Adaptive capacity of personality in coyotes
- How consistent are personality traits over time?
- How does plasticity in behavior correspond with underlying hormonal or genetic markers?
- Is there a hormonal or genetic basis for behaviors that facilitate adaptation of novel environments?
For my dissertation, I was interested in how personality develops and it's consistency from infancy to adulthood. I used a series of aptitude tests previously described for domestic dogs to determine whether we could predict personality traits that would manifest in adulthood. I also used several novel objects and foraging tests, and combined them with general observations of natural behaviors to gain a comprehensive picutre of coyote personality, something rarely done for this elusive species. More info to come on the results!

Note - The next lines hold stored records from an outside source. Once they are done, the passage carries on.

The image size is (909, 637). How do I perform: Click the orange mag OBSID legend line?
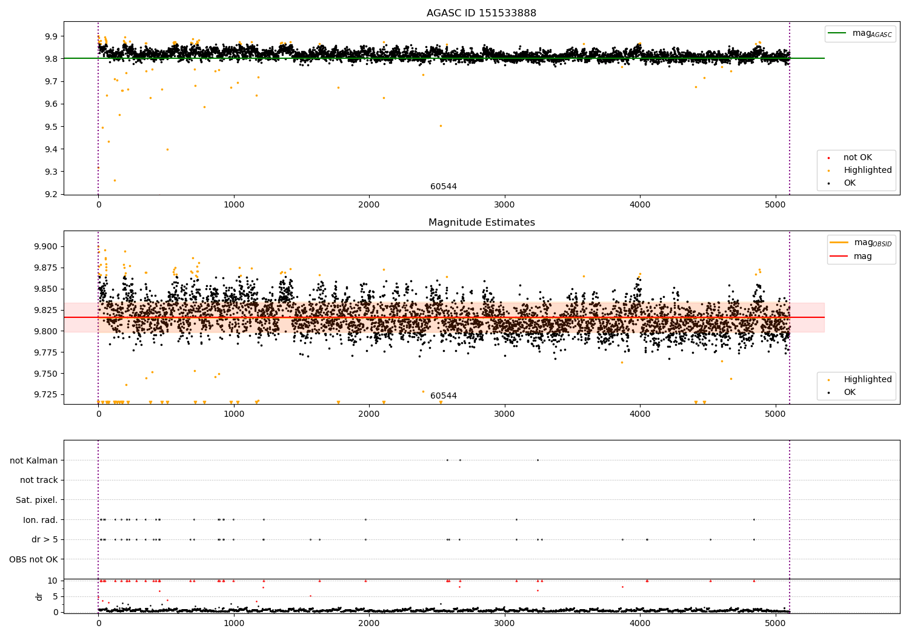pyautogui.click(x=839, y=243)

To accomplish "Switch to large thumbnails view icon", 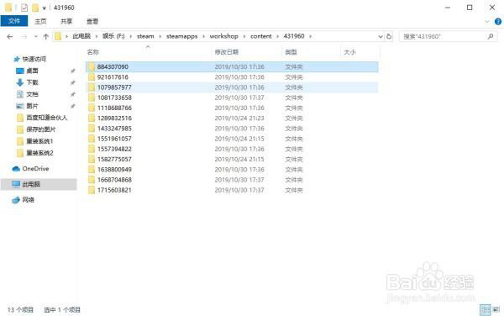I will point(496,309).
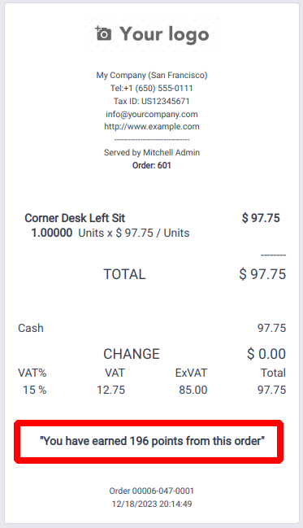Select the Corner Desk Left Sit product name

tap(75, 218)
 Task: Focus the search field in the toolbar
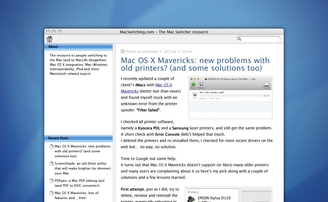click(260, 39)
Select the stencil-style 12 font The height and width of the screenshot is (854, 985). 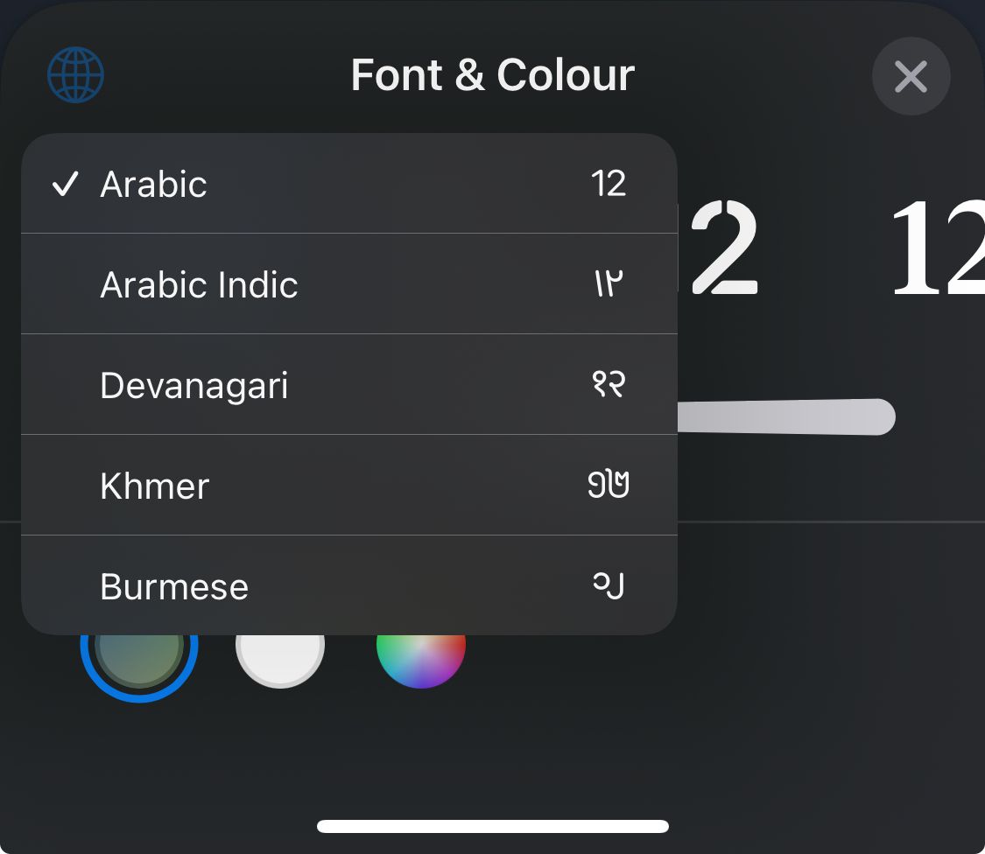coord(722,248)
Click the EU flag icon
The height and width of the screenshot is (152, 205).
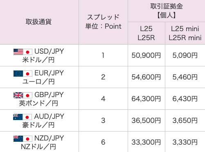tap(18, 74)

For my postdoctoral fellowship, I aim to better understand personality in the context of environmental and temporal variation. To that end, I closely monitor the urban Denver coyote population using a series of tests to quantify personality. Over the 3 years of my NSF postdoc (2015-18), my goal is to provide extensive and robust data both categorizing personality variation along an urban-to-rural gradient, as well as provide insight into the personality traits that have facilitated coyote expansion across the North American continent.

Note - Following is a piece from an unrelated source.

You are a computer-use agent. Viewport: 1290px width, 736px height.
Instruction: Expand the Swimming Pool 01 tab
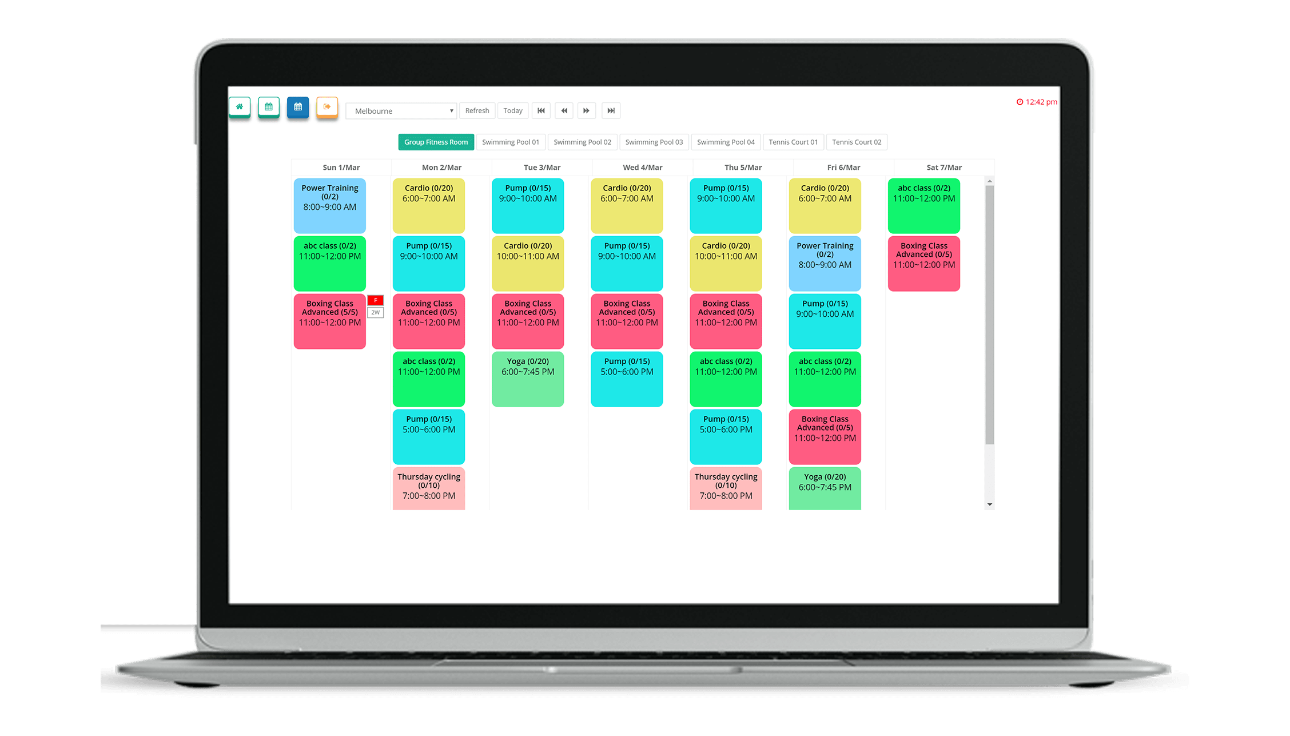point(510,142)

Accompanying Factors: Hormones, Genetics, and Genomics
Some of the major questions I'm interested in for my postdoc are:
- What are the genetic markers associated with target behaviors (e.g. boldness) that facilitate colonization of novel environments?
- Are there general hormonal differences for individuals that primarily inhabit urban versus rural environments?
- Can we use a genomics approach to better understand how urban wildlife are responding to urban residency?
From my dissertation work, we now know that there is a hormonal basis for boldness, aggression, and exploratory behaviors in coyotes. However, it is uncertain how hormonal profiles correlate with genetic markers of individuals in urban areas. Stay tuned for more information on this developing aspect of the DUCP project!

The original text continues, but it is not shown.